C:将结构传递给函数不会导致按值运算调用

Question

我在Visual C++中编写的程序存在以下问题,希望有人能帮助我:

typedef struct spielfeld
{
 int ** Matrix;
 int height; 
 int width; 
 Walker walker;
 Verlauf history;
} Spielfeld;

void show(Spielfeld fieldToShow); //Prototype of the Function where I have this
                                  //problem

int main(int argc, char *argv[])
{
  int eingabe;
  Spielfeld field;

  //Initialize .. and so on

  //Call show-Function and pass the structure with Call by Value
  show(field);
  //But what's happened? field.Matrix has changed!!
  //can anyone tell me why? I don't want it to become changed!
  //cause that's the reason why I pass the field as Call by Value!
}

void show(Spielfeld fieldToShow)
{
 //Here is the problem: Alltough the parameter fieldToShow has been passed
 //with call by value, "fieldToShow.Matrix[0][0] = 1" changes the field in 
 //main!!
 fieldToShow.Matrix[0][0] = 1;

 //Another try: fieldToShow.walker.letter only affects the local fieldToShow, 
 //not that field in main! That's strange for me! Please help!
 fieldToShow.walker.letter  = 'v';
}

Answer 1

当您传递结构时,您将按值传递它.但是,其中的矩阵实现为指向int的指针.这些指针是引用,因此当您在函数中修改它们引用的值时,相同的值将由原始结构引用main.

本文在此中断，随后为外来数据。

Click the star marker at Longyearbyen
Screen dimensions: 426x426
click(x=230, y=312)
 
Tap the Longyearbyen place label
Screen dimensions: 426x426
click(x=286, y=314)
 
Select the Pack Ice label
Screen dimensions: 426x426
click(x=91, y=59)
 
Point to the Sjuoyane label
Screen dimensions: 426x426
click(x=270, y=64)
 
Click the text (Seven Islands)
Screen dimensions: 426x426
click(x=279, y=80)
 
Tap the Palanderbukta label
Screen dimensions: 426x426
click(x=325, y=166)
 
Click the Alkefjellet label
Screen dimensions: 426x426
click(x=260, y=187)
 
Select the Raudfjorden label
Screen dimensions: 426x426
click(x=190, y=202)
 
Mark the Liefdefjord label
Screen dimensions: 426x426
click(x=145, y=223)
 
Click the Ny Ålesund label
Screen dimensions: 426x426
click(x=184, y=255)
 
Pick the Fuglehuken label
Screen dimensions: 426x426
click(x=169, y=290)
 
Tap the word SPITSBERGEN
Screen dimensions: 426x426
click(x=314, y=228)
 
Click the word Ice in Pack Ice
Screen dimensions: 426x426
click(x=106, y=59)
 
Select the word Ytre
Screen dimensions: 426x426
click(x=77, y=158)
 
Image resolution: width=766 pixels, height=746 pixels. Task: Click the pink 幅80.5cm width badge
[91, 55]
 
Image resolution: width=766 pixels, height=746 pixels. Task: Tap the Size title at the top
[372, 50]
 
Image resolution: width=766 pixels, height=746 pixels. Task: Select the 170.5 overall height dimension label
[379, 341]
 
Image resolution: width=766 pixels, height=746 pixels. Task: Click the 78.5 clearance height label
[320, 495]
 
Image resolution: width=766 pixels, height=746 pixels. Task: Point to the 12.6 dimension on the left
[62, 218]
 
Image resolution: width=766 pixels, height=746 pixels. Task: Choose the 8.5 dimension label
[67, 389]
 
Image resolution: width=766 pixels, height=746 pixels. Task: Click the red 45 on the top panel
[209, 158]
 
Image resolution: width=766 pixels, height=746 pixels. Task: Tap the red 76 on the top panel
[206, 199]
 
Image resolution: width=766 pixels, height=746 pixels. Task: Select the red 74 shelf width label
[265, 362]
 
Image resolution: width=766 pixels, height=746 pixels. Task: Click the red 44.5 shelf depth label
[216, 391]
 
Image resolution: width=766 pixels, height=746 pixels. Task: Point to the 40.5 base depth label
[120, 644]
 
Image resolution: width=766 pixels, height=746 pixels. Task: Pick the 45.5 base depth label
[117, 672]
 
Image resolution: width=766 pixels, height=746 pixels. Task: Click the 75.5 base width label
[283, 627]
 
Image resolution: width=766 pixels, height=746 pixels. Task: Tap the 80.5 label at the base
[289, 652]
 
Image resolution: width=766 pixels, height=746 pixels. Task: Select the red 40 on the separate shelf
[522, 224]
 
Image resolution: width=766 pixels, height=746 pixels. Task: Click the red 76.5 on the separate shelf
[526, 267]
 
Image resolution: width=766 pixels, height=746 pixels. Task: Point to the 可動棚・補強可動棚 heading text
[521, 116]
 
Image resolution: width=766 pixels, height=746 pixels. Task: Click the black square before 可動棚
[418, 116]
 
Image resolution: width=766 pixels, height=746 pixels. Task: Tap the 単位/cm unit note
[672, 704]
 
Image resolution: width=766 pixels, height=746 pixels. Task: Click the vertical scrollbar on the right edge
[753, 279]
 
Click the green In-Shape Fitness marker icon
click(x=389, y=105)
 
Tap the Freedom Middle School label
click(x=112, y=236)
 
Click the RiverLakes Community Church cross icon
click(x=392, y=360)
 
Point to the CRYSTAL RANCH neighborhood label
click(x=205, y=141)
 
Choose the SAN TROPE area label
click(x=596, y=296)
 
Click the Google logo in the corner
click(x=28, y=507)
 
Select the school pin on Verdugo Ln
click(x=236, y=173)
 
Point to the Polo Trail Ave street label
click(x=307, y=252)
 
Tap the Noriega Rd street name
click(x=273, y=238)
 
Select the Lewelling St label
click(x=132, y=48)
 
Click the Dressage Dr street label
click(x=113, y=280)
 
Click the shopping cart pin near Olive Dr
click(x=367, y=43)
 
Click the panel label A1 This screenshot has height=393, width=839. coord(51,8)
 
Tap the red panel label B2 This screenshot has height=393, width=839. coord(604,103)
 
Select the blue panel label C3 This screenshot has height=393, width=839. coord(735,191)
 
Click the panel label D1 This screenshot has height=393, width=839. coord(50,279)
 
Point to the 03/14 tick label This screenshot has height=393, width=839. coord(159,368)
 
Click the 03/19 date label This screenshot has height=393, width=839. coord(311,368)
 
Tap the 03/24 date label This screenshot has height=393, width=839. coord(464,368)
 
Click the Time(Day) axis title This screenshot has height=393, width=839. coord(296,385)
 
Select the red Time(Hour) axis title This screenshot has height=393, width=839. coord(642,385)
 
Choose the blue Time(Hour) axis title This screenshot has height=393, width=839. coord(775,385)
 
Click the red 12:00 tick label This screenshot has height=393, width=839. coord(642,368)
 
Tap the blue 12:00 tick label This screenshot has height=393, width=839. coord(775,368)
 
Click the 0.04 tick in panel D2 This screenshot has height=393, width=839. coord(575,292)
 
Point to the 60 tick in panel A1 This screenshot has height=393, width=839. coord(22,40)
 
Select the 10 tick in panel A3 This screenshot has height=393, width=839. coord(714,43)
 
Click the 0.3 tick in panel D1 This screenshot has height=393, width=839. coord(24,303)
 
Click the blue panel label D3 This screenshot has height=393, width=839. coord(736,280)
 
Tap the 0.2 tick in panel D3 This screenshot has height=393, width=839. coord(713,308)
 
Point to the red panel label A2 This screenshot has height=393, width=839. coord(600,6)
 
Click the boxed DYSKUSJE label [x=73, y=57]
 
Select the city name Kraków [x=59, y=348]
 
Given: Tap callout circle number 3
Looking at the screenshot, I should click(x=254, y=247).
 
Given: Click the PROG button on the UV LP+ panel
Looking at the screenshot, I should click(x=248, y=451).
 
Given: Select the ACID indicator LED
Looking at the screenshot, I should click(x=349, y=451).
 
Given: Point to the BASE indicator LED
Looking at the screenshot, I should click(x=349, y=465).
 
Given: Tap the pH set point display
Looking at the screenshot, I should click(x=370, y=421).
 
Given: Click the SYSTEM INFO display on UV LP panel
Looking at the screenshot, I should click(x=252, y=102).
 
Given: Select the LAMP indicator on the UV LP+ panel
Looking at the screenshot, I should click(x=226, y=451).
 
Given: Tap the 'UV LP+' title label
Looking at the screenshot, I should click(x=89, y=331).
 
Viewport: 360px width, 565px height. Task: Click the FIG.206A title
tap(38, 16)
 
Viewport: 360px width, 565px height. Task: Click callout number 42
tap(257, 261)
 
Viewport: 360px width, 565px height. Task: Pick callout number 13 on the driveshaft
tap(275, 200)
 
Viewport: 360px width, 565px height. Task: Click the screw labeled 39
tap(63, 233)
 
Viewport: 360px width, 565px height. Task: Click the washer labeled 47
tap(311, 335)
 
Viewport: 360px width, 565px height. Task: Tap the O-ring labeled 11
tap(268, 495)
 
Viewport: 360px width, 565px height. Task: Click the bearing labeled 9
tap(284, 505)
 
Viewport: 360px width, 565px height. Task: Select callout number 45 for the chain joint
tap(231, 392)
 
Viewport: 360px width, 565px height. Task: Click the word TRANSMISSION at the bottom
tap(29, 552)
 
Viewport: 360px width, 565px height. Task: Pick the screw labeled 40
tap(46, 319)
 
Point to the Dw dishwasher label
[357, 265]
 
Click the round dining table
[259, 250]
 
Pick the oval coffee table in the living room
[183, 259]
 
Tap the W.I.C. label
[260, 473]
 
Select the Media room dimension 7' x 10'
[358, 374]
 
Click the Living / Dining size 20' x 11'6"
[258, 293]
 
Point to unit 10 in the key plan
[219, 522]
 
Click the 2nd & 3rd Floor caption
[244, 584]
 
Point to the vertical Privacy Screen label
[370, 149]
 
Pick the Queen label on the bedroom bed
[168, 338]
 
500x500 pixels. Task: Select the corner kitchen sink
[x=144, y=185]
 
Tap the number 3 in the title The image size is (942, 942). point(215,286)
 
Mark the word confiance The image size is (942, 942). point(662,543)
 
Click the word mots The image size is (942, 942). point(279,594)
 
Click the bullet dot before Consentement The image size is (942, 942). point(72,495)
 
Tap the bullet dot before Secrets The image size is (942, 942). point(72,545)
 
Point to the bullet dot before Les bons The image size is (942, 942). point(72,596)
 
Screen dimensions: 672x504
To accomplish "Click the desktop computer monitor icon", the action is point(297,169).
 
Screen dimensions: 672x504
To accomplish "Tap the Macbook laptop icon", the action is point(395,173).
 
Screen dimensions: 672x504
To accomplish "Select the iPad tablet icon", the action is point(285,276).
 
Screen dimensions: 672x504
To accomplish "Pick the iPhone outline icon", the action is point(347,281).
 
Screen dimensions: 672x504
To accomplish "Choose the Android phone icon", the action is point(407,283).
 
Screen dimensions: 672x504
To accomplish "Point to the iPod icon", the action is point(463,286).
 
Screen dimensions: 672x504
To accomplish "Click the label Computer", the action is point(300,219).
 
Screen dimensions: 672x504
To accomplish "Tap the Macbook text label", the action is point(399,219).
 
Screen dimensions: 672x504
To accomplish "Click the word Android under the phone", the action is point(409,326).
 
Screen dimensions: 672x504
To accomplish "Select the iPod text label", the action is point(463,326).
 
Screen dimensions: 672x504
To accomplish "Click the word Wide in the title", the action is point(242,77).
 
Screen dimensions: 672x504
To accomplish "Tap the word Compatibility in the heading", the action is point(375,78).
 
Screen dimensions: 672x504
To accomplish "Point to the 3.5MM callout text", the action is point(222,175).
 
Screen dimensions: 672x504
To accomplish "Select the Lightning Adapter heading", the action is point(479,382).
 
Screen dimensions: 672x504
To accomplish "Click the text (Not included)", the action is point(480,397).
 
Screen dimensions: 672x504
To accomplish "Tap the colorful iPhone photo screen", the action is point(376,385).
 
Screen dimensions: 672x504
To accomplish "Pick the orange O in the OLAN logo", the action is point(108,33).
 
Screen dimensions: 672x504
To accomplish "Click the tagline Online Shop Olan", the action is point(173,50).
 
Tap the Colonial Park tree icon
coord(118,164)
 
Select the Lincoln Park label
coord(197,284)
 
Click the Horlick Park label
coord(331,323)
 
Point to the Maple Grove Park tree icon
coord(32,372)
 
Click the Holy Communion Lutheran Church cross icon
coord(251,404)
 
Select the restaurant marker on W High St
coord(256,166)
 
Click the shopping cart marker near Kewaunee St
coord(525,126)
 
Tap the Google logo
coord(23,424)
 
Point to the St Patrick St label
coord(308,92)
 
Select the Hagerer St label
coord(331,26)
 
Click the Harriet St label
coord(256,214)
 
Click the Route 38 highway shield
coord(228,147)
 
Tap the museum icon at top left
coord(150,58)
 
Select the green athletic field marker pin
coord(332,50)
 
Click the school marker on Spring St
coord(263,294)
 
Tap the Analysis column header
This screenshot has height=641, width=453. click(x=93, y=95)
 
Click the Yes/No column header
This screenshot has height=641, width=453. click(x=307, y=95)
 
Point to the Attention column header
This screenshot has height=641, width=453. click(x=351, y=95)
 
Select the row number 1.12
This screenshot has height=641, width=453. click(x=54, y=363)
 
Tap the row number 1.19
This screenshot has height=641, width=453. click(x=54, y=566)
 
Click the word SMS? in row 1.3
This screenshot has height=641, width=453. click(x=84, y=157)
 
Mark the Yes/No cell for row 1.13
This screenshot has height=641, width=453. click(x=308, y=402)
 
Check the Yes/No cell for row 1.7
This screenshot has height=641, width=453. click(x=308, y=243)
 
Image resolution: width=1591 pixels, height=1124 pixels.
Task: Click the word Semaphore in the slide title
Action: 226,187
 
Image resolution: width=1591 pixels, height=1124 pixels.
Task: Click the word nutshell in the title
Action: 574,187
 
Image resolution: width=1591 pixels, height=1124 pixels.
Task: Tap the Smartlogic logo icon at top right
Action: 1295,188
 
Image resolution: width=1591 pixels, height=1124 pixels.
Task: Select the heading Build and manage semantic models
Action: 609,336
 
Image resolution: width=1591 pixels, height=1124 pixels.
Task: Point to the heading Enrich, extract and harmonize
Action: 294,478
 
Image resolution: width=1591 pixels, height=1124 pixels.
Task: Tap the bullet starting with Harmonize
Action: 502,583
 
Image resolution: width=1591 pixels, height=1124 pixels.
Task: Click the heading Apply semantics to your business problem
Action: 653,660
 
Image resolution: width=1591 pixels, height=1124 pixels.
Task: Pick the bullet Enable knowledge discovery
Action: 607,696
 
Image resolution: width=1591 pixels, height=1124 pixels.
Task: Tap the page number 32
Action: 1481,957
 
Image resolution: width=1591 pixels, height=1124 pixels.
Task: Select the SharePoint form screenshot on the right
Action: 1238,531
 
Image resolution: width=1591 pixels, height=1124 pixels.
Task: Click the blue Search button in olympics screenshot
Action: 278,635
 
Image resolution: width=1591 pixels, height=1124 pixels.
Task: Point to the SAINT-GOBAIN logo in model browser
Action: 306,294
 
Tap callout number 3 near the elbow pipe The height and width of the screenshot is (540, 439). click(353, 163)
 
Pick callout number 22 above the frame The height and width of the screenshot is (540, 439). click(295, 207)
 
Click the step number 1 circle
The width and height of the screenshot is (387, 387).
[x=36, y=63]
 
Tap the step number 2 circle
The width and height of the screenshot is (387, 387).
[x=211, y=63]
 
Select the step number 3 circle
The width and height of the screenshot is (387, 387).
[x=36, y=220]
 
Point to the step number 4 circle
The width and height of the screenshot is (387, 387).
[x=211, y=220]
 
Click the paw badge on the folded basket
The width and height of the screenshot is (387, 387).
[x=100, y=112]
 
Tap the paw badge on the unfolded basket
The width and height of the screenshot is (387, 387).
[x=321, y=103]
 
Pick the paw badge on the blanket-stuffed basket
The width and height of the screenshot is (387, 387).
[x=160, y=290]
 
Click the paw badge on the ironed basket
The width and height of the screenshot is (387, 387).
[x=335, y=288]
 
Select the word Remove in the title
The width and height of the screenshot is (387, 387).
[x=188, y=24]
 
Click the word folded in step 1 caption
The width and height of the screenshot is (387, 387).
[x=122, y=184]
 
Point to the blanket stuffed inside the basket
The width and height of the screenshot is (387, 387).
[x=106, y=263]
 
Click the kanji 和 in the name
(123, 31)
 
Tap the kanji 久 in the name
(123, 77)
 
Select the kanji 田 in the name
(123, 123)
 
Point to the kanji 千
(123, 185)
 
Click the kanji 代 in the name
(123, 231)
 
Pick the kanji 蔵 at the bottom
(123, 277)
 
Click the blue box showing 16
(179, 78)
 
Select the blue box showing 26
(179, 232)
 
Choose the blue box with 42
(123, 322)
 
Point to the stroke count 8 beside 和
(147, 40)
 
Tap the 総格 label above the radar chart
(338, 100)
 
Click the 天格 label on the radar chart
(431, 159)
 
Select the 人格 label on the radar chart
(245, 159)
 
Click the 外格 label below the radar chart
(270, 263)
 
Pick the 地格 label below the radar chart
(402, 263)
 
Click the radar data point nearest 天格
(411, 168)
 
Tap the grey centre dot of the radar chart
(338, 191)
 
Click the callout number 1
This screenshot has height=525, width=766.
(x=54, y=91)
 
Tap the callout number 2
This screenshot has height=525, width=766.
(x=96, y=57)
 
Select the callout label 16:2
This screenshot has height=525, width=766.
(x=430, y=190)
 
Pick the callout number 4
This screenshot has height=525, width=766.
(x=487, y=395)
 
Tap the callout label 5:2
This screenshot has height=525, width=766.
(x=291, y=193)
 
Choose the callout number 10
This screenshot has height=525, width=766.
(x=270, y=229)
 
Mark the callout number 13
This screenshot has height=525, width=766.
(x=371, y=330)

如果要按值传递这些对象,则需要自己进行深层复制,在其中分配新矩阵,并将原始矩阵中的所有值复制到其中.

正如Drew所指出的,在C++中,实现深度复制的首选方法是通过复制构造函数.复制构造函数允许您在按值传递对象时执行深层复制,而无需自己显式复制对象.

如果你还没有为类和构造函数做好准备,你可以简单地编写一个函数Spielfeld copySpielfeld(Spielfeld original)来执行那个深层复制; 它基本上与您在示例中省略的初始化代码相同,除了它将从Spielfeld传入的值中获取值,而不是创建新的Spielfeld.你可以通过你之前调用此field进入show功能,或有show功能做了传递,这取决于你如何想你的API工作的任何说法.